At Boston University’s School of Theology, a place lauded for its trauma-responsive chaplaincy and interfaith work, mads deshazo enrolled to earn her master’s of divinity for both of those elements to further inform the future she anticipated in serving others. She died in January of 2023, just after her first semester. The circumstances regarding this passing have been kept vague – without knowing the reason for this, it is possible, still, to talk about her experience at the school and the injustice in her not being here to do the work she was so eager to make a difference with.
It is worth considering that we do not have to know the exact nature of what happened with this fellow student to still take seriously the reality of her death and the ways this educational environment became life-limiting during the time she spent here. This student was not the first who has openly struggled with liminality at STH – having been promised a place of compassion by staff and current students in conversations before coming, only to encounter prejudice and outright callousness.
As someone who went through the first semester in the fall of 2022 alongside deshazo, I can attest to what was promised versus the lived reality of what seemed to be a satirical and constant misfiring by the school. From professors who had no language appropriately accounting for religious traditions outside of Christianity to deans who overloaded students with emotionally exhausting single-unit courses – with punitive attendance and an unwillingness to account for the broader diversity at the school beyond its methodist framework.

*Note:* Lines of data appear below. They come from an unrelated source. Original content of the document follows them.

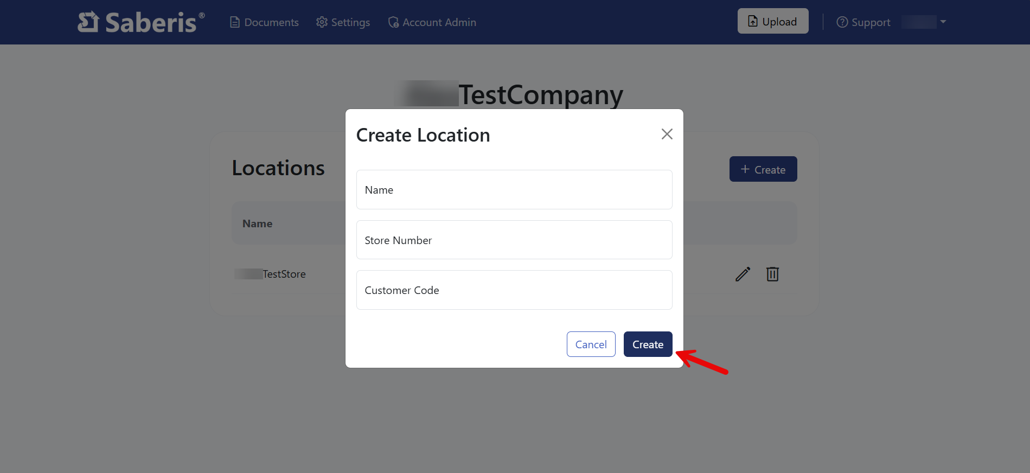Click the TestCompany page heading
The image size is (1030, 473).
[x=540, y=95]
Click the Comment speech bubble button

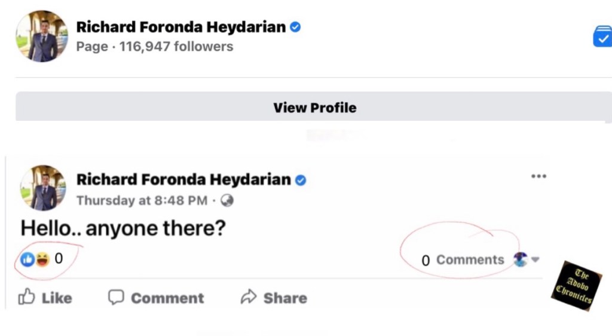[x=156, y=298]
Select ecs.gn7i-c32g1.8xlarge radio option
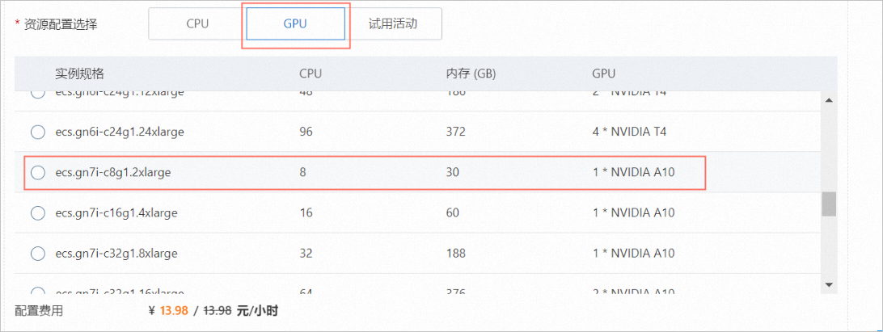This screenshot has height=332, width=883. point(38,254)
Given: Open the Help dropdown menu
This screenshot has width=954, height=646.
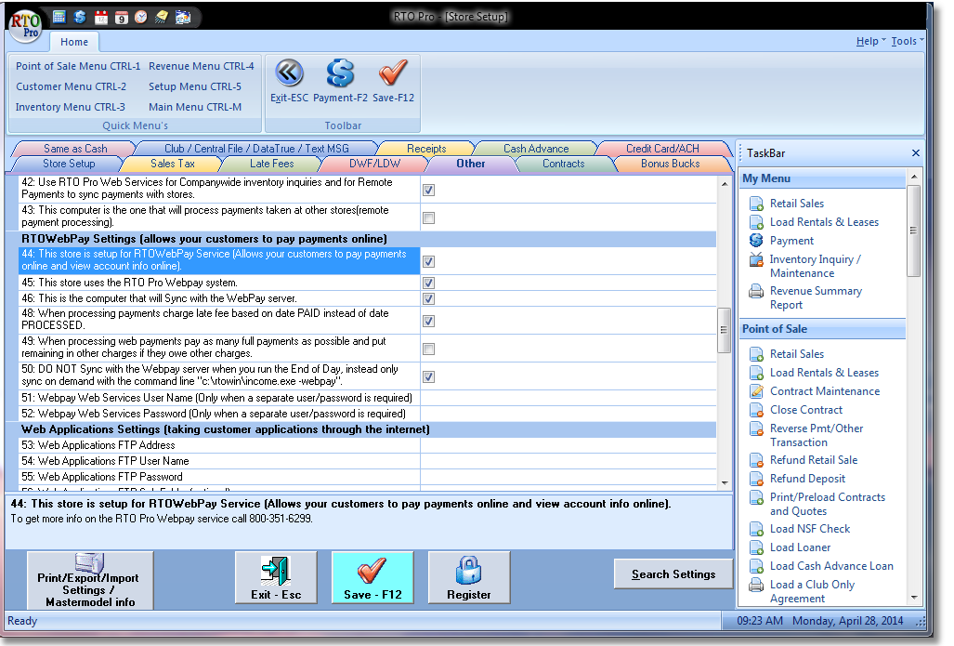Looking at the screenshot, I should pyautogui.click(x=870, y=41).
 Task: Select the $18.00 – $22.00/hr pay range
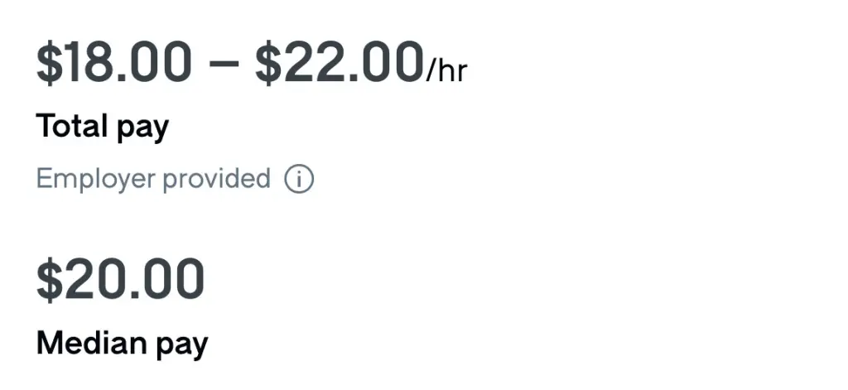[252, 64]
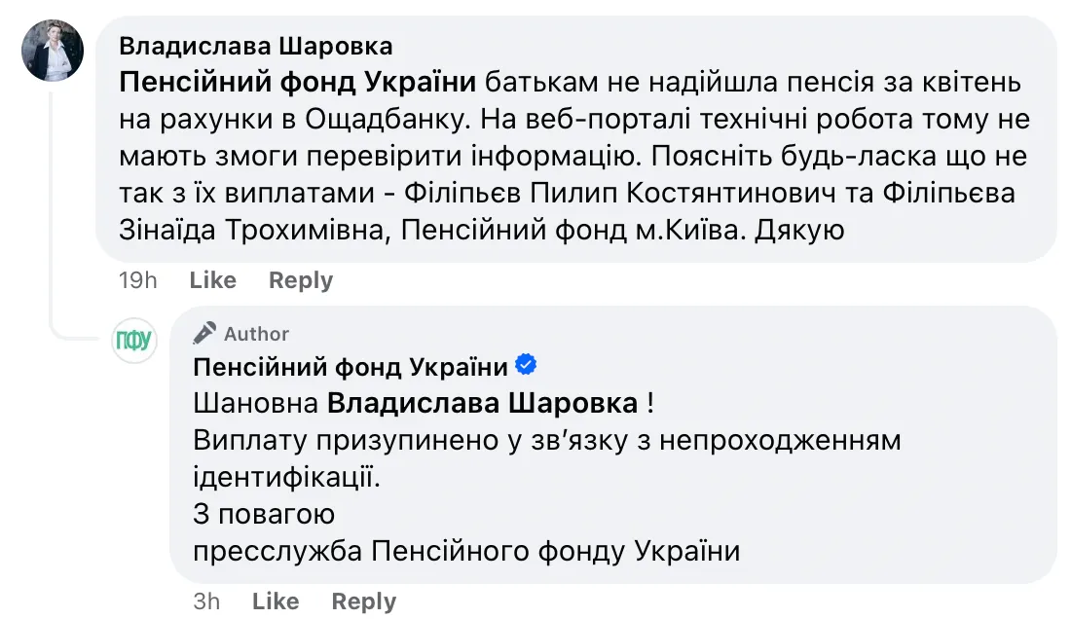Open the 3h reply timestamp
Screen dimensions: 1071x619
pyautogui.click(x=206, y=601)
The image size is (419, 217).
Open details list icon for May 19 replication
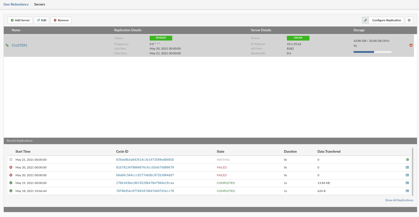[x=407, y=183]
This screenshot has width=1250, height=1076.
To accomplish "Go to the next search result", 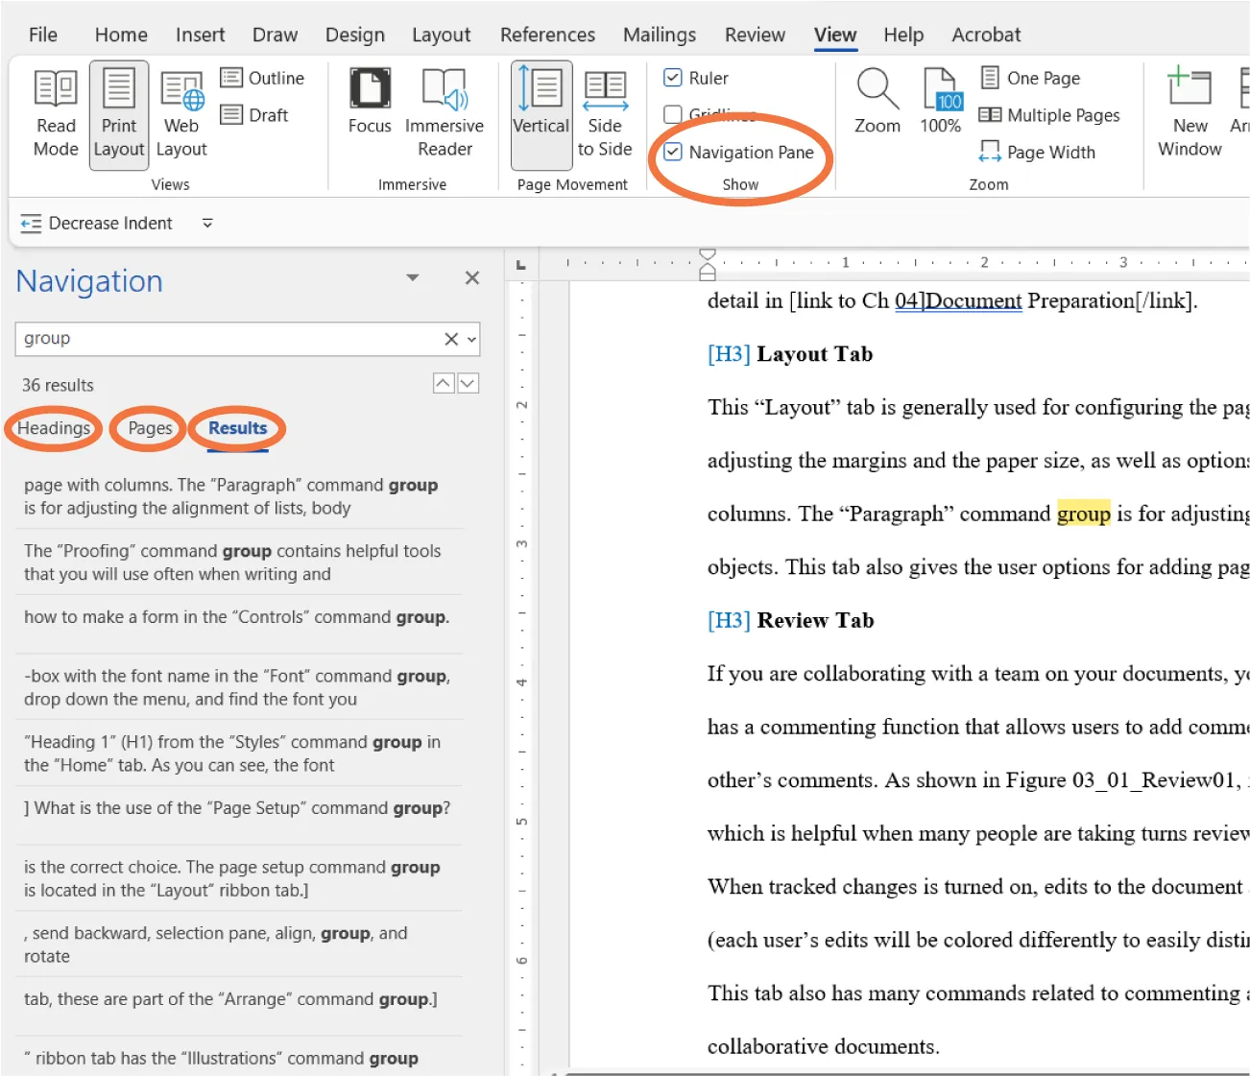I will pos(468,382).
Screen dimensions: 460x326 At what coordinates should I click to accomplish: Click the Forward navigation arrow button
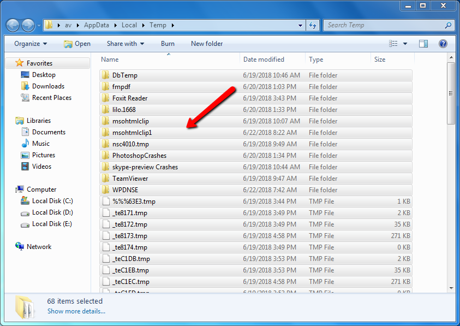[x=28, y=25]
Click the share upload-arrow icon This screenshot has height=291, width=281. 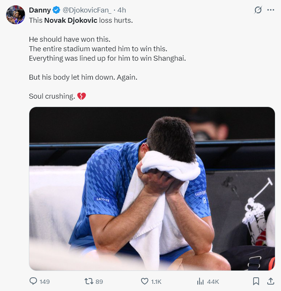(x=271, y=281)
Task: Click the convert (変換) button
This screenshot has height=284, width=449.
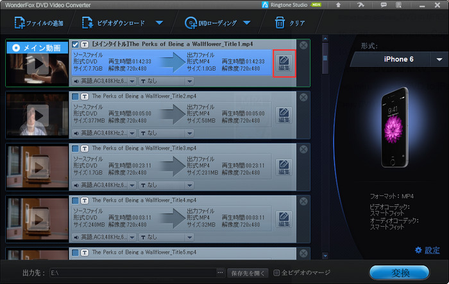Action: pos(399,272)
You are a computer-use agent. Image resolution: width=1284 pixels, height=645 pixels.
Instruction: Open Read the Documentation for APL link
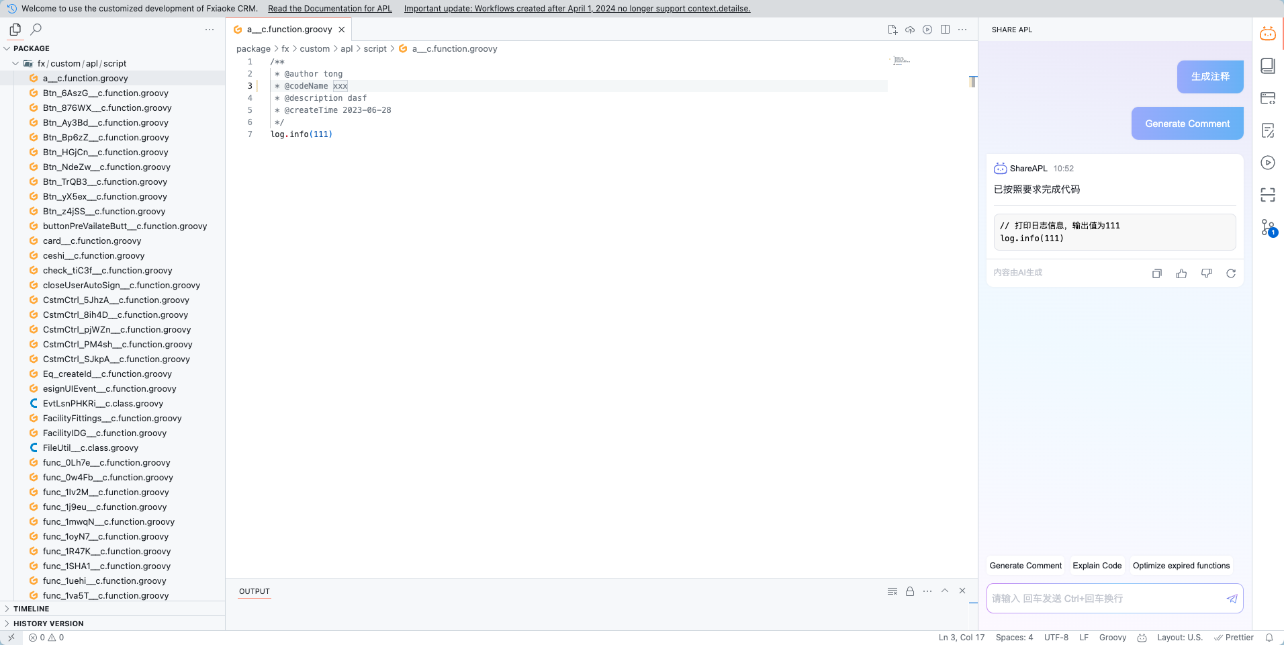(x=330, y=9)
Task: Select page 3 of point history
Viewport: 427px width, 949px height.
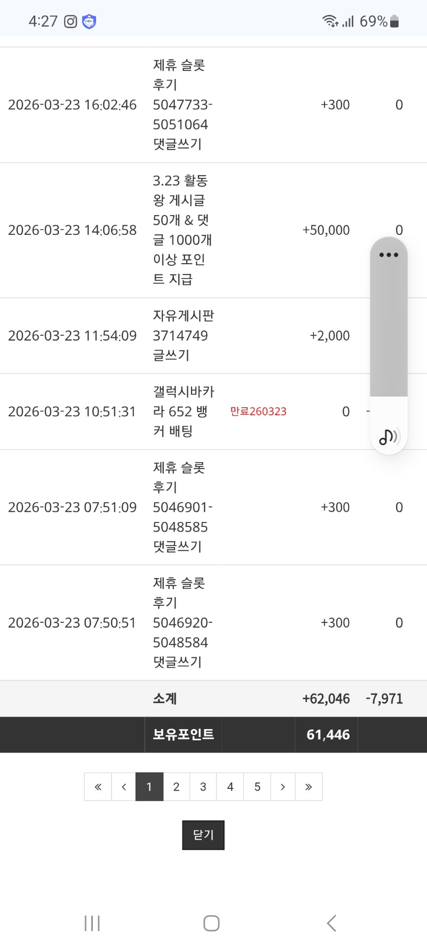Action: 203,787
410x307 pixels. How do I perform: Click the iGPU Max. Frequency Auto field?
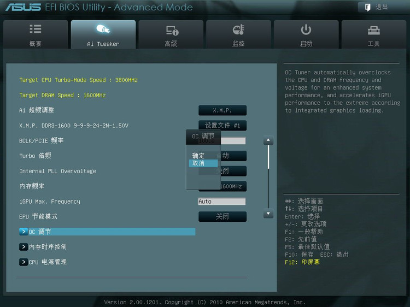tap(221, 202)

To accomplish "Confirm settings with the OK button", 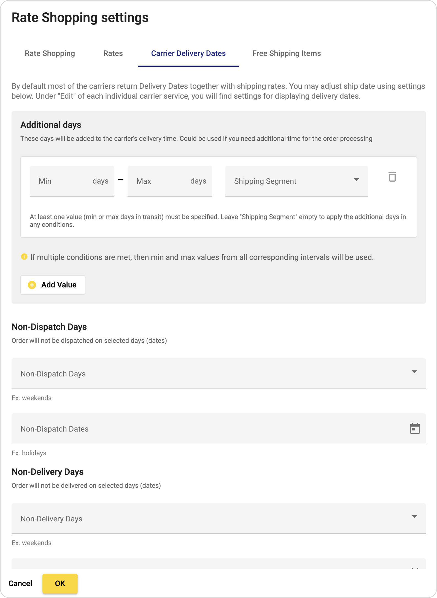I will tap(60, 583).
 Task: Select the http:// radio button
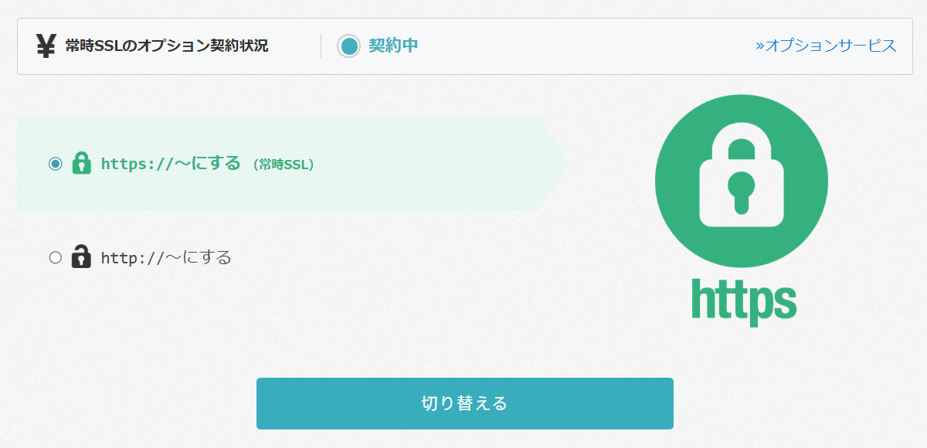click(x=55, y=257)
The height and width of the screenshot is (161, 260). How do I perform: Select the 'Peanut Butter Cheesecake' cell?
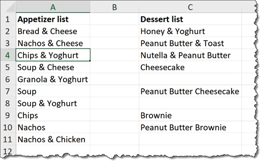point(189,91)
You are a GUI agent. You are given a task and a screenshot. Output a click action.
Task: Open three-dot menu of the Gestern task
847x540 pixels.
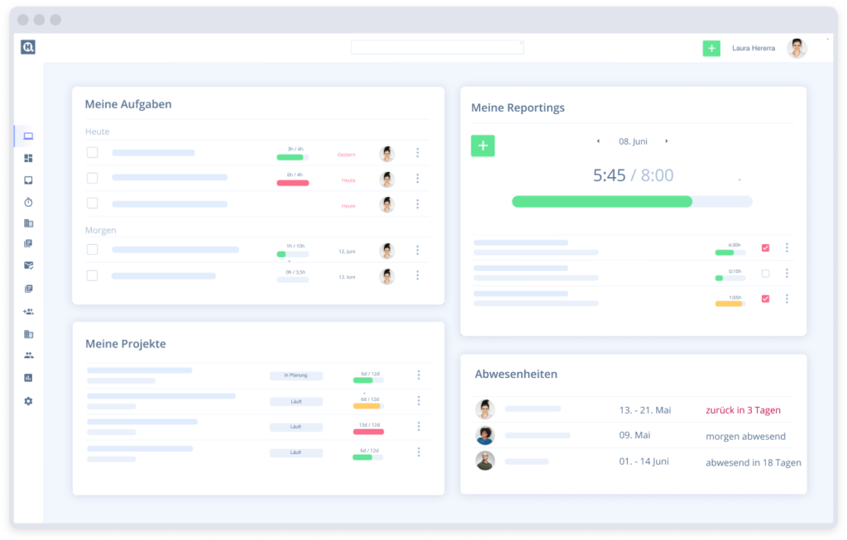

A curriculum review is not enough to account for these issues or to address the immediacy with which mental health concerns among the student body should be heard. Second and third years spoke constantly about how awful the first couple of semesters were for their ability to function on the day-to-day – coupled for many with the integration of brand new ways of thinking and a sort of fear around asking questions that might push the envelope too much.
When I was obtaining my undergraduate degree, I navigated these realities at a small, nazarene university that was at least open – in its student handbook – about who would be discriminated against, should they end up going to school there. I wrote about how even this vague and passive non-acceptance is dangerous and was weary of that reality also being true at a methodist institution. Assured by alumni and currently affiliated individuals that this would not be the case here, I enrolled – additionally reassured by the trauma-responsive congregation work I was familiar with BU doing alongside churches across the United States.
Does it suffice to say I was wrong? It is the response I have received from those who I choose to share the complexities of these experiences with. Instead of holding the difficult nature of this situation in ways that might call someone to act in solidarity with me – or others who are struggling here – I am told that I should have known or that I should participate in the upcoming curriculum review to help things improve over time. This is the same as what was told to my friend, mads. Those practically identical reductions or denials were given to the students who dropped out of our mandatory first semester courses in waves – as folks who were promised a different reality than the one they received felt overwhelmed and alone.

This death should not become a symbol of the change that needs to be made, but remembering and pursuing justice for mads means taking stock of the world we inhabit at STH and committing to doing better – not just by way of thought experiments or long-term planning but by being there for those who are being othered everyday.
I eulogized my friend less than a week after finding out that she died – both at an already planned interfaith service in the chapel and at the weekly community lunch. Professors, staff, and students stared back at me, nodding when I expressed my profound grief and growing still when I suggested that the institution we exist inside of has the power to end lives. As much as possible, I am trying to demonstrate the dire cost of ignoring our responsibility to each other and hoping that we are moved to do something with our time here that involves showing up compassionately, instead of acting as if our words don’t have the capacity to end lives.

About The Author

Micah Rensunberg has a background in communications and experience in facilitating queer affirming spaces. His undergraduate degree is in psychology, and he was a Sergeant in the U.S. Army before seeking an inactive contract as a Conscientious Objector. Currently, he is living and working in an intentional living community run by Quakers while in the process of converting to Judaism.